• Document passage
◆ ◆ ◆

Knowledge without character formation is a dangerous acquisition. Many of the worst criminals of the country today are men of more than ordinary education, as education goes. This is not to say that one who has had a thorough education both of mind and character may not turn out badly. Not at all. But other things being equal, the man whose education has embraced soul as well as mind, character as well as erudition, will be the kind of citizen that makes for the welfare and glory of country. Merely from the standpoint of patriotism the Catholic system of education is far superior to every other which does not include the element of religious instruction and religious motive. Catholic education fosters patriotism.

A fundamental tenet of the Catholic faith is reverence for authority. A man cannot be a good Catholic and a bad citizen. The late Mark Hanna once said that the two greatest supports of the Constitution were the United States Supreme Court and the Catholic Church. The only persons who assail the Catholic Church for lack of patriotism in this country, are those whose environment and education have made them color blind with regard to whatever concerns her. It is doubtful if any class of our citizens, collectively or individually, made more or greater sacrifices for country than did Catholics during the recent World War. Indeed, it is to be feared that one reason for recent hostility to the Catholic Church was the enviable record for patriotism Catholics made in the trying period of the great War.

◆ ◆ ◆

• The exercise
Rewrite the passage on Catholic education between "Knowledge without character" and "education fosters patriotism.", inclusive, substituting "learning" for "erudition".

• Dataset extract
◆ ◆ ◆

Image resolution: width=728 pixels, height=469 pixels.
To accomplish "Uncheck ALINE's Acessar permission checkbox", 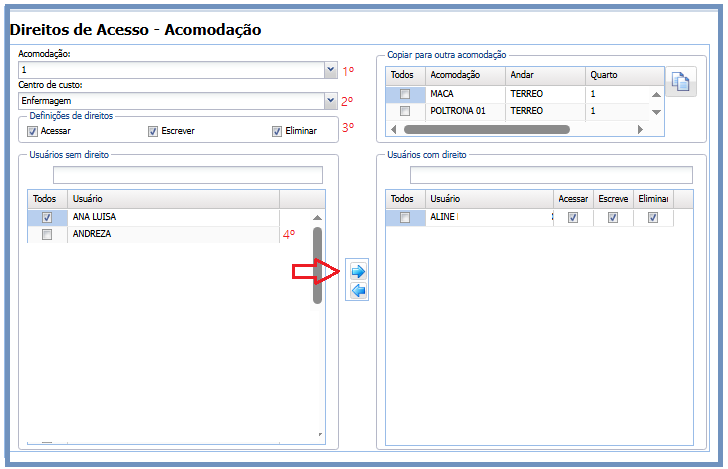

◆ ◆ ◆

• Task output
Knowledge without character formation is a dangerous acquisition. Many of the worst criminals of the country today are men of more than ordinary education, as education goes. This is not to say that one who has had a thorough education both of mind and character may not turn out badly. Not at all. But other things being equal, the man whose education has embraced soul as well as mind, character as well as learning, will be the kind of citizen that makes for the welfare and glory of country. Merely from the standpoint of patriotism the Catholic system of education is far superior to every other which does not include the element of religious instruction and religious motive. Catholic education fosters patriotism.